» **Assignment**: Pictures aside, each entry has to be returned exactly as it stands.

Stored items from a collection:
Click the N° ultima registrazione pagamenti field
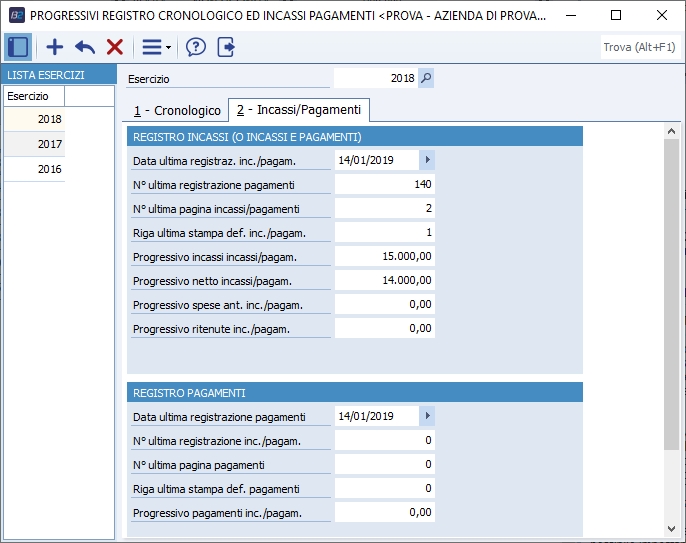This screenshot has height=543, width=686. tap(384, 184)
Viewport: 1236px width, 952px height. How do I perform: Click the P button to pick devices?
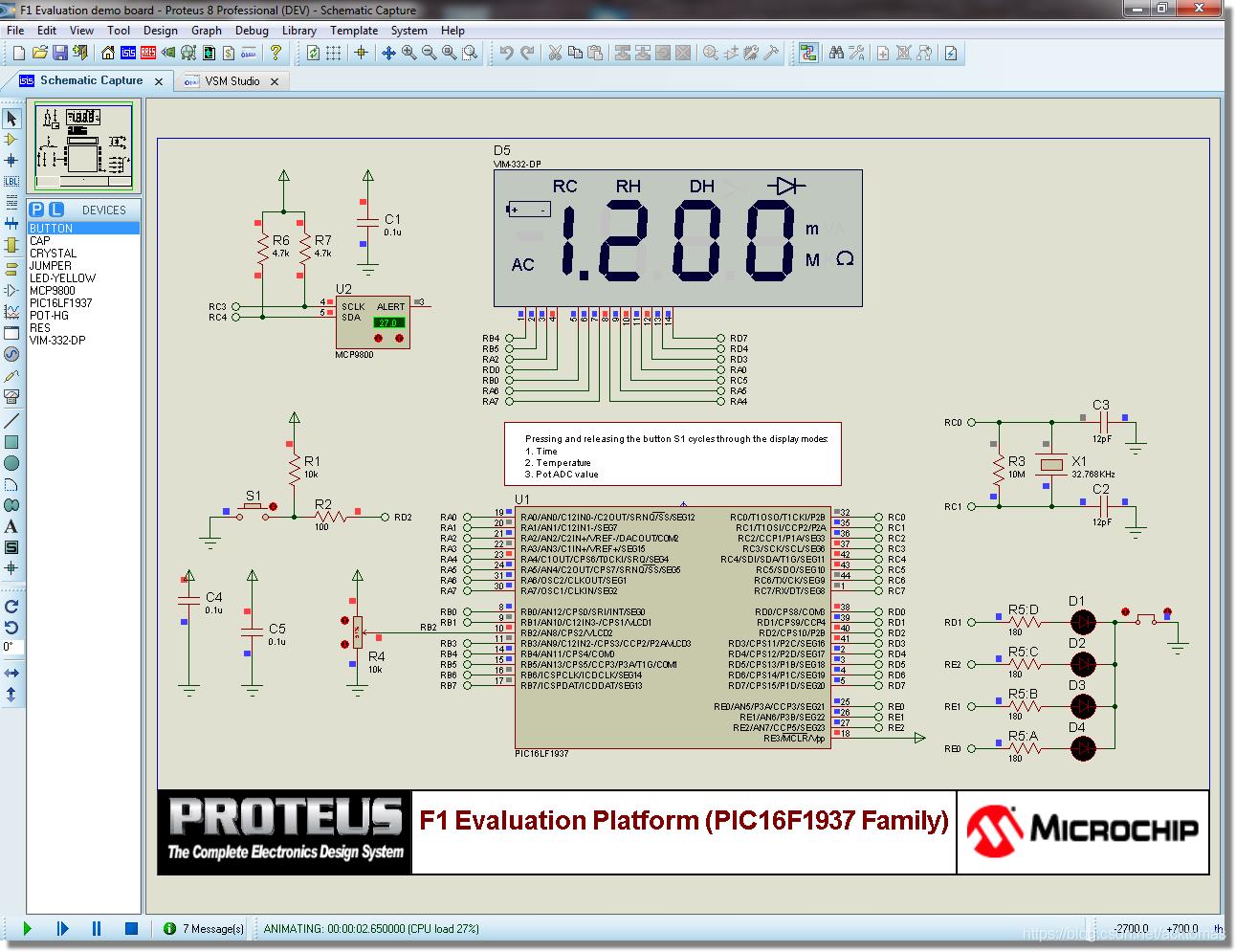(x=35, y=210)
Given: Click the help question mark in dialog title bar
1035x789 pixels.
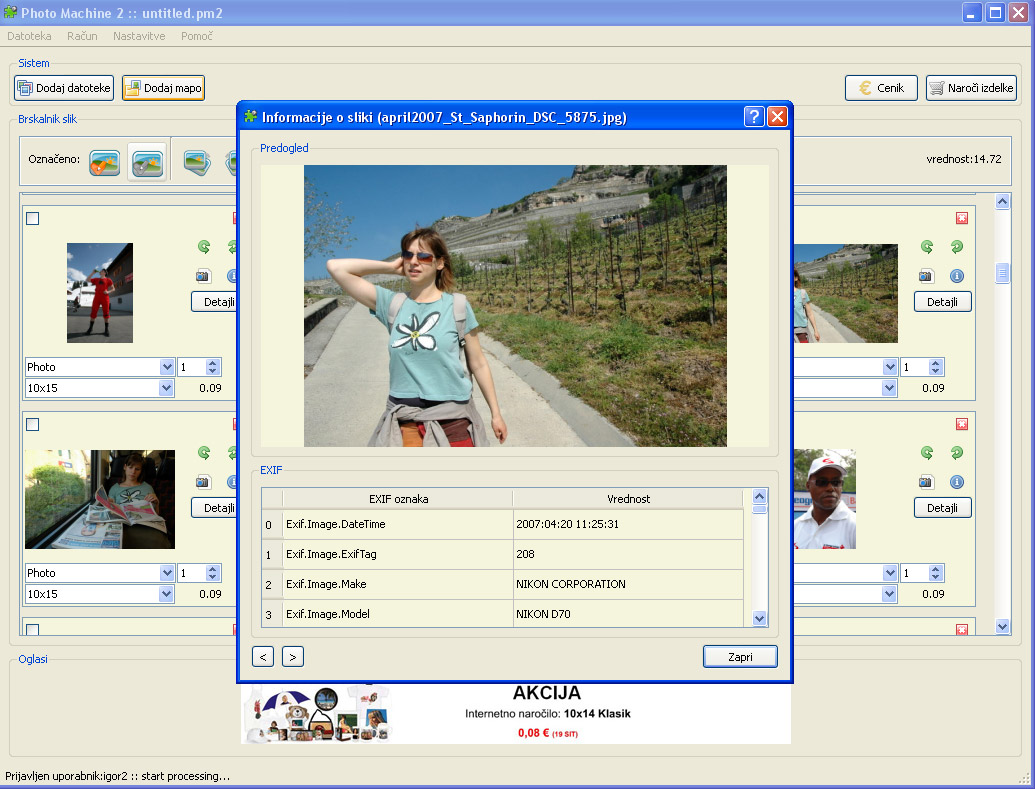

» **Your response**:
Click the N° ultima registrazione pagamenti field
This screenshot has height=543, width=686. tap(384, 184)
Viewport: 1236px width, 952px height. How do I perform: Click the P button to pick devices?
(x=35, y=210)
Given: Click the help question mark in dialog title bar
1035x789 pixels.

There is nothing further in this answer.